» **WORK TO COMPLETE**:
Repeat exactly, and only, the lines below starting at the line that contains "Task: Open the Instagram social icon" and ending at the line that contains "is (586, 937).", inclusive of both.

» **GIVEN RECORDS**:
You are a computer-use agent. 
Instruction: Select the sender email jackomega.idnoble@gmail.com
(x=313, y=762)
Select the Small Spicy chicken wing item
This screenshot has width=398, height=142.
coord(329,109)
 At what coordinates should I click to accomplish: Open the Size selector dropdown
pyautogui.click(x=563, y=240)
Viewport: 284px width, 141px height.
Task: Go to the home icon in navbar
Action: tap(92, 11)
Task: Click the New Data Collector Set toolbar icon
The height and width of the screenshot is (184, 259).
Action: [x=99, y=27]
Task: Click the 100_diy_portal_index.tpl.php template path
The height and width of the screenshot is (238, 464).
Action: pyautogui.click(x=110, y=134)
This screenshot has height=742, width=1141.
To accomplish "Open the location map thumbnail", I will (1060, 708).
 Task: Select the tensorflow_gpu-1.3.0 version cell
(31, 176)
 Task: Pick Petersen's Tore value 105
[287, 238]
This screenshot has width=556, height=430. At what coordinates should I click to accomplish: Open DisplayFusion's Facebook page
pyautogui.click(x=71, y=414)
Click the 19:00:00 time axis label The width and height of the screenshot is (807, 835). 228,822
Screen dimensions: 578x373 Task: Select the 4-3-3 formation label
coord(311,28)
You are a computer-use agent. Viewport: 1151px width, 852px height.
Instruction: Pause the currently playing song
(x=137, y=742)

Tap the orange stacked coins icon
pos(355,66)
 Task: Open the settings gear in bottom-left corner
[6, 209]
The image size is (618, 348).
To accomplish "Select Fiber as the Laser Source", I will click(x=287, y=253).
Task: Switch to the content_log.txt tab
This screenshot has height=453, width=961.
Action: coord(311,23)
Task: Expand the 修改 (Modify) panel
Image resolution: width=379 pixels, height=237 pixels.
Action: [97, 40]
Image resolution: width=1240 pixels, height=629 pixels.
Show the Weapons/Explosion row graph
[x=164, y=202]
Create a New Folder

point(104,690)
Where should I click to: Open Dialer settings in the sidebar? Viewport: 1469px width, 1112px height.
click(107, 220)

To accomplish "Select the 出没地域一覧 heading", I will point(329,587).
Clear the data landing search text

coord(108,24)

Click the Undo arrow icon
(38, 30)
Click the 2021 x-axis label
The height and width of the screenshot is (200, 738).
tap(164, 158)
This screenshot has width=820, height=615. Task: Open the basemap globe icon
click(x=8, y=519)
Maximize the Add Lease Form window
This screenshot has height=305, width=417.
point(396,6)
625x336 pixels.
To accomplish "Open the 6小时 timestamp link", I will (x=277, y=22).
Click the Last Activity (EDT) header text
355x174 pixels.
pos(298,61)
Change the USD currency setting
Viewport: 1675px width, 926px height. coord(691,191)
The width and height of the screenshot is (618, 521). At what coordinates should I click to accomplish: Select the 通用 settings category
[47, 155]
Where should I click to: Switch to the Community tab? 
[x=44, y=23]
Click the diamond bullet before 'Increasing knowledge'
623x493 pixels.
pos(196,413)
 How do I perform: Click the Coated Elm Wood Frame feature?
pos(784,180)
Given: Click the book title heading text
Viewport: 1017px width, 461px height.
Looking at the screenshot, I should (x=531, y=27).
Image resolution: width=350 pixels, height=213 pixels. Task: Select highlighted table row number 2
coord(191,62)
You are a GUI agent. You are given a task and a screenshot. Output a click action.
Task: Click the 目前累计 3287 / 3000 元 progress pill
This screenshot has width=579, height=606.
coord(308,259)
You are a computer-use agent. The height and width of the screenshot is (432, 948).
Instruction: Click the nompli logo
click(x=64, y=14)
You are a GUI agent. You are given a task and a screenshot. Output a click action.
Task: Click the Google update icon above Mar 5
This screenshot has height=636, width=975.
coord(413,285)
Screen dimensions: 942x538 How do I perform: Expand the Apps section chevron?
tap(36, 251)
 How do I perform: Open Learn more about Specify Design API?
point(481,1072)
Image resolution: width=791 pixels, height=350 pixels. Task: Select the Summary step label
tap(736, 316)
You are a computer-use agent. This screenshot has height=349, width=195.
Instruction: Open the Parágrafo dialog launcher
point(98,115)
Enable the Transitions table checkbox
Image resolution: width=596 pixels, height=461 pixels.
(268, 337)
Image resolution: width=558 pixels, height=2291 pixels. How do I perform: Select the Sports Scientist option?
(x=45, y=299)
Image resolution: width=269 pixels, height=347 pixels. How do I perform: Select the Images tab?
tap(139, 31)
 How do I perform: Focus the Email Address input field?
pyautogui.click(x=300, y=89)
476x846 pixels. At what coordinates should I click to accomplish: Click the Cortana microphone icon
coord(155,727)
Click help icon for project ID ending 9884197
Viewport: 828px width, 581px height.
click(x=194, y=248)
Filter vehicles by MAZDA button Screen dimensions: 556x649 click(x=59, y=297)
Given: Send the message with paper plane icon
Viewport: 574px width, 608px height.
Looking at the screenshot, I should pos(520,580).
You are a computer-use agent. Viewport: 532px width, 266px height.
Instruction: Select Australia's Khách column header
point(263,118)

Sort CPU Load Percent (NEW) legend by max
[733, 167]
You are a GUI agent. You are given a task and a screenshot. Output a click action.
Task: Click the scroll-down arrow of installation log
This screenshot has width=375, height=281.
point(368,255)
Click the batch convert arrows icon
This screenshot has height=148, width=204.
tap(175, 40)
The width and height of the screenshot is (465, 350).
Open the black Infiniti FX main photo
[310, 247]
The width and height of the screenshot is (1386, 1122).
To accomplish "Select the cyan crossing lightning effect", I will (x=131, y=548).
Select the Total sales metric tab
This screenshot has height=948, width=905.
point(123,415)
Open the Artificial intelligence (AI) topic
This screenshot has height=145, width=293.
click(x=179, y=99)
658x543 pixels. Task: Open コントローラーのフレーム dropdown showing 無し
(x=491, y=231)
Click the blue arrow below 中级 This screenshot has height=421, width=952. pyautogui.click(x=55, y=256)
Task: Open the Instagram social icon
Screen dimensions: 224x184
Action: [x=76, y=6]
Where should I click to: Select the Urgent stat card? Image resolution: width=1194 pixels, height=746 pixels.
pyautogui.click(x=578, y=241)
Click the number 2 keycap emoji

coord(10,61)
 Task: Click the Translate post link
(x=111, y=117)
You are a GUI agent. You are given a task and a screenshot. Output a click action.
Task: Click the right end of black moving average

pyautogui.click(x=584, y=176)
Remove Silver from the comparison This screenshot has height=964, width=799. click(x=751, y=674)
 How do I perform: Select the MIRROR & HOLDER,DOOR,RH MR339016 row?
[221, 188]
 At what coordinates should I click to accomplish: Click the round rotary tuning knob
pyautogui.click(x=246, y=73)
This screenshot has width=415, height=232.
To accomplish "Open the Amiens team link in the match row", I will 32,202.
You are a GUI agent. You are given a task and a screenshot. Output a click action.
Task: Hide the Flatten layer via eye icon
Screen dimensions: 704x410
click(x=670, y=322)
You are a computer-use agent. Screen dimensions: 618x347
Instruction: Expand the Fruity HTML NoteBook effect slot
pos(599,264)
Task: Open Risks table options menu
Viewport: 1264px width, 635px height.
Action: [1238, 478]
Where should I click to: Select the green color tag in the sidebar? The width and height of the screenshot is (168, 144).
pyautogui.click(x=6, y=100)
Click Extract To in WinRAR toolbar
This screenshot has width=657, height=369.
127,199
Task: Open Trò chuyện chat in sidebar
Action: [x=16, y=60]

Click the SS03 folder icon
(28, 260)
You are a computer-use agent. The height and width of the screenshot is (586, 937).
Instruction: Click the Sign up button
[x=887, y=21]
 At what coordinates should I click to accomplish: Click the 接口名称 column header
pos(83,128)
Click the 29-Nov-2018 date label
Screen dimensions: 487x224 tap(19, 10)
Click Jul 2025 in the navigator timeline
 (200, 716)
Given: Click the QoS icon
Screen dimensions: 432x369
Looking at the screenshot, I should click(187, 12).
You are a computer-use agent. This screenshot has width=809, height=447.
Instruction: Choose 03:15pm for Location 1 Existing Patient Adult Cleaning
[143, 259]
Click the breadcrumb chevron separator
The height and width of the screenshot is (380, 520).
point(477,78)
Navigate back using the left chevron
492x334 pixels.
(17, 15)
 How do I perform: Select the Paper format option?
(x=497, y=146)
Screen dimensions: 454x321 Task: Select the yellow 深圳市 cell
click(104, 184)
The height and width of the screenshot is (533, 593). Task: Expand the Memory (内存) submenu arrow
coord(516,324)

» **ANSWER BOX**:
Task: Open the Instagram social icon
Screen dimensions: 224x184
Action: [x=76, y=6]
Where should I click to: Select the Urgent stat card? Image resolution: width=1194 pixels, height=746 pixels.
pyautogui.click(x=578, y=241)
Click the number 2 keycap emoji

coord(10,61)
 Task: Click the Translate post link
(x=111, y=117)
You are a GUI agent. You are given a task and a screenshot. Output a click action.
Task: Click the right end of black moving average

pyautogui.click(x=584, y=176)
Remove Silver from the comparison This screenshot has height=964, width=799. click(x=751, y=674)
 How do I perform: Select the MIRROR & HOLDER,DOOR,RH MR339016 row?
[221, 188]
 At what coordinates should I click to accomplish: Click the round rotary tuning knob
pyautogui.click(x=246, y=73)
This screenshot has width=415, height=232.
To accomplish "Open the Amiens team link in the match row", I will 32,202.
You are a GUI agent. You are given a task and a screenshot. Output a click action.
Task: Hide the Flatten layer via eye icon
Screen dimensions: 704x410
click(x=670, y=322)
You are a computer-use agent. Screen dimensions: 618x347
Instruction: Expand the Fruity HTML NoteBook effect slot
pos(599,264)
Task: Open Risks table options menu
Viewport: 1264px width, 635px height.
Action: [1238, 478]
Where should I click to: Select the green color tag in the sidebar? The width and height of the screenshot is (168, 144).
pyautogui.click(x=6, y=100)
Click Extract To in WinRAR toolbar
This screenshot has width=657, height=369.
127,199
Task: Open Trò chuyện chat in sidebar
Action: [x=16, y=60]

Click the SS03 folder icon
(28, 260)
You are a computer-use agent. The height and width of the screenshot is (586, 937).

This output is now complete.